Experimental animals
This study was performed in the Laboratory of Carnivore Reproduction at the School of Veterinary Medicine, State University of Ceará and approved by the Animal Ethics Committee of the institution (protocol No. 12641034–8).
Ten post-pubertal dogs (2 Labrador, 4 Rottweiler, 4 German Shepherd) aged 2 to 4 years and weighing 33 to 42 kg, and 10 pre-pubertal dogs (4 Labrador, 3 Border Collie, 2 Golden Retriever, 1 Flat-Coated Retriever) aged 6 months and weighing 15 to 18 kg were used for the study. The dogs used in this study Belonged to São Lazaro Kennel 4° Cia de Choque/CPCÃES and the Estancia Kirst Kennel. A consent statement was signed by those responsible for the animals used in this research, explaining the purpose of the study and ensuring the welfare of animals.
Veterinary examination and complete blood count at the beginning of the study confirmed that all dogs were clinically normal and healthy. All dogs were fed a maintenance complete dry food with ad libitum water for the duration of the study.
Breeding soundness evaluation
Dogs were selected from a larger group and only those with no previous reproductive disease and normal external genitalia were used [14]; all pre-pubertal dogs had not been bred and had small external genitalia but otherwise had a normal reproductive tract upon clinical examination.
Three ejaculates were collected from each of the post-pubertal dogs by digital manipulation at 7 day intervals during the study and the second fraction of the ejaculate was subjected to detailed examination. Attempts to collect semen from the pre-pubertal dogs were not successful. The second fraction was assessed immediately and volume was recorded. Subjective microscopic assessment of the percentage total sperm motility was made at ×400 magnification at room temperature. Sperm concentration was measured using a Neubauer chamber after dilution with formal-saline [15]. Membrane integrity was evaluated at ×400 magnification using the hypo-osmotic swelling test [16] and sperm morphology was evaluated at ×1000 magnification on Rose-Bengal stained slides [17], in each 200 sperm cells were evaluated.
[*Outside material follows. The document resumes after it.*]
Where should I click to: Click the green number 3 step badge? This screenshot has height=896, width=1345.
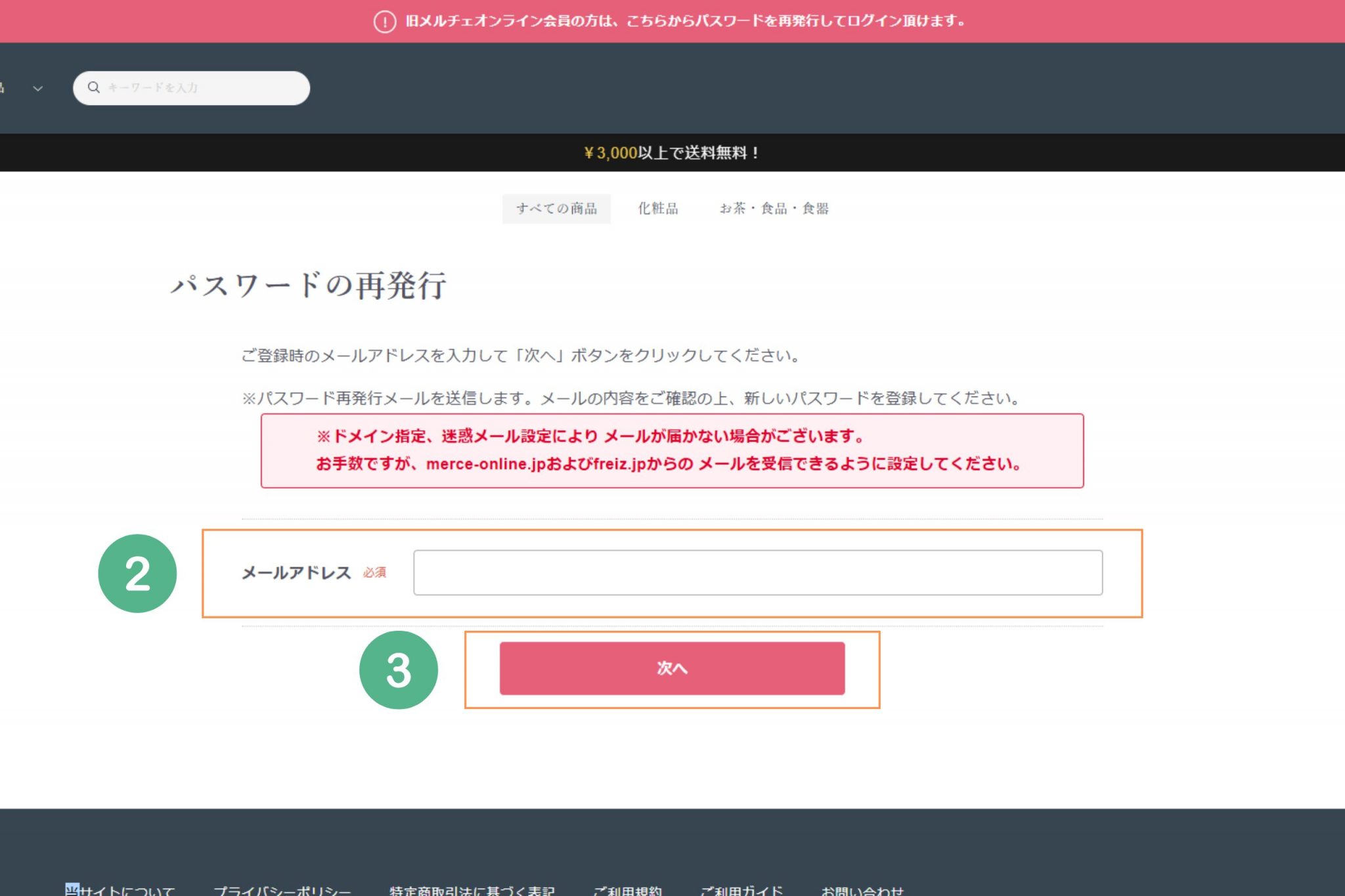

Ultrasonographic assessment
Three ultrasound examinations were performed on the right and left testis of each dog (after semen collection) with 7 days intervals, using a SonoAce PICO machine (Medison, Korea) with a linear array transducer with 5 to 9 MHz capability. Dogs were positioned in dorsal recumbency, acoustic gel was applied to the skin, and the transducer was positioned initially on the lateral surface of the testis. Longitudinal and transverse B-mode images were made (using the mediastinum as a reference point for measuring the testicular length and width) and testicular volume was calculated using the formula for an elipse; V = length × width × height × 0.5236 [18]. The appearance of the testicular parenchyma was recorded subjectively as heterogeneous or homogenous.
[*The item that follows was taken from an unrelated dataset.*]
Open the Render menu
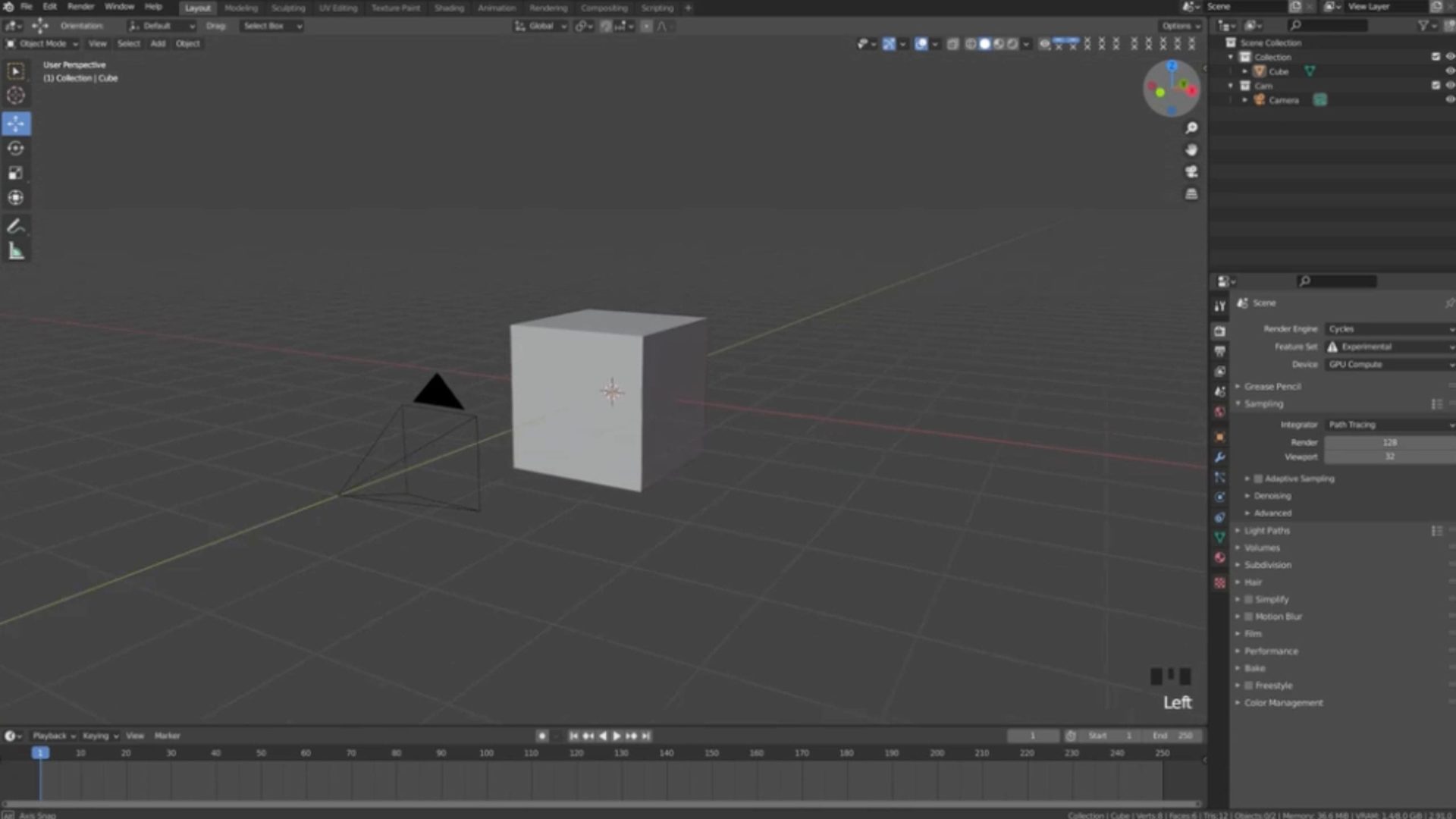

For the measurement of testicular artery flow in three separate regions, colour Doppler ultrasound was used with the transducer initially placed at the neck of the scrotum to identify the tortuous distal (looping) region of the supra-testicular artery (here termed distal supra-testicular artery), immediately cranial to the cranial pole of the testis. The transducer was then moved distally in the front (dorsal) plane to identify the marginal region in longitudinal section (here termed the marginal artery testicular artery), and the relatively straight intra-testicular arteries within the testicular parenchyma (here termed intra-testicular arteries). Within each region the colour gain was adjusted to reduce any excess colour noise and the pulsed Doppler gate was positioned within the lumen of the vessel. Three waves of a cardiac cycle were used to measure mean values for peak systolic velocity (PSV), end diastolic velocity (EDV), and these were used by the machine software to calculate resistance index (RI) and pulsatility index (PI). The sample gate ranged from 2.0 to 3.0 mm across all three regions and for two adult dogs was 5.0 mm for the supra-testicular artery only. The angle of insonation used was 0°. The same operator performed each examination.
The time taken to conduct the clinical, breeding soundness and ultrasound examination was recorded.
Statistical analysis
Data were tested for normality (Shapiro-Wilk test) and homoscedasticity (Levene test). Data for semen quality, testicular volume and Doppler ultrasound measurements had a normal distribution; thus, analysis of variance of repeated measures was performed for the comparisons between weeks in each group evaluated, and the paired t test was used for the comparisons between the right and left testes. The t test was performed to assess the possible differences between the groups.
There were no significant differences (p > 0.05) between the left or right testes or between the examination time points, and so data were pooled as mean values for each dog. Pooled mean Doppler measurements between the different regions did not show homoscedasticity and so differences were assessed using the Friedman test. A significance level of p < 0.05 was used in all cases, and the results were expressed as the mean ± standard deviation.